Transcribe the part of the personal essay on sleep and jewelry-making below, starting at "But it’s been" and ending at "unchallenged, dispassionate life.", without changing a word.
*** EXTRACT TO READ ***
Dying tends to take a lot out of you, I guess.

Early morning, finally a night that ended before the sky started to glow with the morning light. It almost wasn’t by choice – after a week of no more than three hours of sleep a couple times a day, the weariness of my body and mind revolted and actually took over my brain, making me think that 8pm was a fine time to go to sleep for the night. Under the condition that it let me wake up at 4am, we came to a compromise.

It was nice to shut my mind down, I’ll admit. to stop thinking about why I love to make jewelry so much, what my goals are, who my ideal customer is, mu core values and my “why” – all things that I need to consider, as apparently “because I like it” isn’t enough.
Of course, it is a reason, but it’s a safe one, one that doesn’t make you dig deeper inside of yourself for all the smaller reasons that make me “like it” – and without those, without digging down to the core of why I do what I do, and why I am growing more towards a particular style, it would be like Picasso answering a question of why he painted his wacky faces with something like “Well, I thought it looked cool”.

But it’s been a long time since I’ve truly questioned things like that, the strange thoughts swimming around inside of me, and why I am who I am. It’s like the time in the hospice took something away. As if the years after it have been far too placid, and all I needed to do was float along, slowly disappearing with only the memories of who I was left to fade in the minds of others as my own existence, my heart and mind, and my dreams – were slowly consumed by the grey fog of an unchallenged, dispassionate life.
*** End of EXTRACT TO READ ***
*** LISTED ENTRIES ***
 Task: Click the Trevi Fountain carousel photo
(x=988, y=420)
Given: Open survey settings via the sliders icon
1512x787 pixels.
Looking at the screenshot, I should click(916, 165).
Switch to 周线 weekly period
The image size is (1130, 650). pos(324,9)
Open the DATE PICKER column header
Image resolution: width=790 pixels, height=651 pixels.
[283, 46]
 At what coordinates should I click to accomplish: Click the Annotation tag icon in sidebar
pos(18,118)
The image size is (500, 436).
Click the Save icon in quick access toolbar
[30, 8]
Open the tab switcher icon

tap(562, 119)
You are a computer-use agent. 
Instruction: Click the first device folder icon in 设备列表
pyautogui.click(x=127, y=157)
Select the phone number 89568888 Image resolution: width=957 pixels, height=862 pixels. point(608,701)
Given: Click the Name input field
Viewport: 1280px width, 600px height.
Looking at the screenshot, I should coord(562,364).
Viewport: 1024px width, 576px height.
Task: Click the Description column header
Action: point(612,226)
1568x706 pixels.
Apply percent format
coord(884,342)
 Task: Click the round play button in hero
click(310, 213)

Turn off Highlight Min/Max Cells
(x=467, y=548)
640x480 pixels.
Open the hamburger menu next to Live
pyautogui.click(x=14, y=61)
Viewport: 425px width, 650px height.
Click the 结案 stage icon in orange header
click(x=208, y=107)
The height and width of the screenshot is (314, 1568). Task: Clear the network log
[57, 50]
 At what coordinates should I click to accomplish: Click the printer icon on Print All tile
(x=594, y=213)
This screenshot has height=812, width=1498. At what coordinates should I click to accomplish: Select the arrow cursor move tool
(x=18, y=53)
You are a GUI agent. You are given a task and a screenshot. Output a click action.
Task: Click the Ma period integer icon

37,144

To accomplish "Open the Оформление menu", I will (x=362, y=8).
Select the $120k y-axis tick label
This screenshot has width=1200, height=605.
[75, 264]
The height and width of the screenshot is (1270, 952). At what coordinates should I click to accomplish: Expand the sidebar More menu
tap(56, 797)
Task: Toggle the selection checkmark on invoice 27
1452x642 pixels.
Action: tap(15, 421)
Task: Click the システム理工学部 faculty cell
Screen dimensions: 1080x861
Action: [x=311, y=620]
*** End of LISTED ENTRIES ***
▶ **THE COMPLETED TASK**:
But it’s been a long time since I’ve truly questioned things like that, the strange thoughts swimming around inside of me, and why I am who I am. It’s like the time in the hospice took something away. As if the years after it have been far too placid, and all I needed to do was float along, slowly disappearing with only the memories of who I was left to fade in the minds of others as my own existence, my heart and mind, and my dreams – were slowly consumed by the grey fog of an unchallenged, dispassionate life.